ICD 对于终止持续性室性心律失常极为有效。这些设备提供了对心律的持续监测,并能够通过超速起搏及/或心脏电复律/除颤终止 VT。多项临床试验证明 ICD 在降低心脏骤停存活者的总死亡率方面比抗心律失常药物更为有效。最近,ICD 编程不仅能够影响 ICD 治疗(包括抗心动过速起搏和 ICD 电击)的频率,还可影响不当治疗(例如:用于心律而非室性快速型心律失常的治疗)和死亡率,这得到了人们的重视。[32][33]必须强调的是,这些试验不包含存在可逆性心脏骤停病因(包括毒性/代谢异常、创伤和急性心肌缺血)的患者。当认为病症的纠正是可行的且很可能显著降低复发风险时,在这些病例中不适合植入 ICD。

尽管 ICD 植入是一种侵入性操作,其手术死亡率仅为 0.02%。ICD 疗法的长期风险包括设备故障、感染及/或不当电击。ICD 电击可引起疼痛,且如果频繁电击可能影响患者的生活质量。[29][30][31][34]

所有目前可获得的 ICD 均能够以分层的方式应对心律失常。它们能够提供抗心动过缓起搏、应对室性心动过速的抗心动过速起搏、应对 VT 的低能量心脏电复律,以及应对 VF 的高能量除颤。ICD 主要根据心率检测心律失常。因此,当 VT 低于程序中写入的比率时,它们便不会干预,而当存在室上性心律失常时,它们可能会不当地干预,导致快速的心室反应。

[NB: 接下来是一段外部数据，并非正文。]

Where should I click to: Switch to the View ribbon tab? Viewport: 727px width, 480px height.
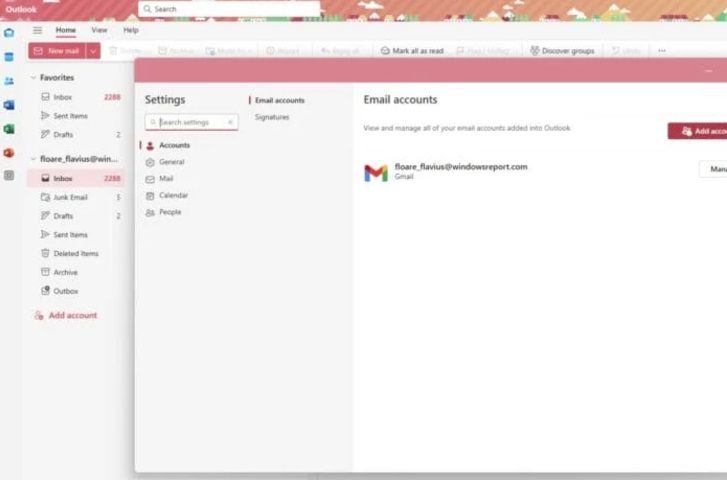pyautogui.click(x=99, y=30)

最近已制定了关于 ICD 植入用于一级和二级预防(包括使用心脏再同步装置)的“适当使用”指南。基于适当性对临床状况进行 1 至 9 的分级。[35]

对于已植入 ICD 的高风险患者或不能选择 ICD 治疗的患者的辅助治疗

抗心律失常药物可能有助于对已植入 ICD 的高风险患者或不能选择 ICD 治疗的患者进行辅助治疗。[5]然而,必须强调的是β-受体阻滞剂不在此列,随机化试验证明目前可得的口服抗心律失常药物在长期用药以治疗威胁生命的室性心律失常和猝死时并不能延长生命。证据 A抗心律失常药物可能不适合用于结构性心脏病患者,因为它们有负性肌力作用,并可能增加 VT 的风险。必须认识到,胺碘酮可使除颤阈值升高,且可能影响 ICD 功能。[36]

在经历 VT 复发的结构性心脏病患者中,导管消融术同样可用作姑息治疗。导管消融术同样被证明能够减少适当的 ICD 治疗,包括 ICD 电击。[25][37][38]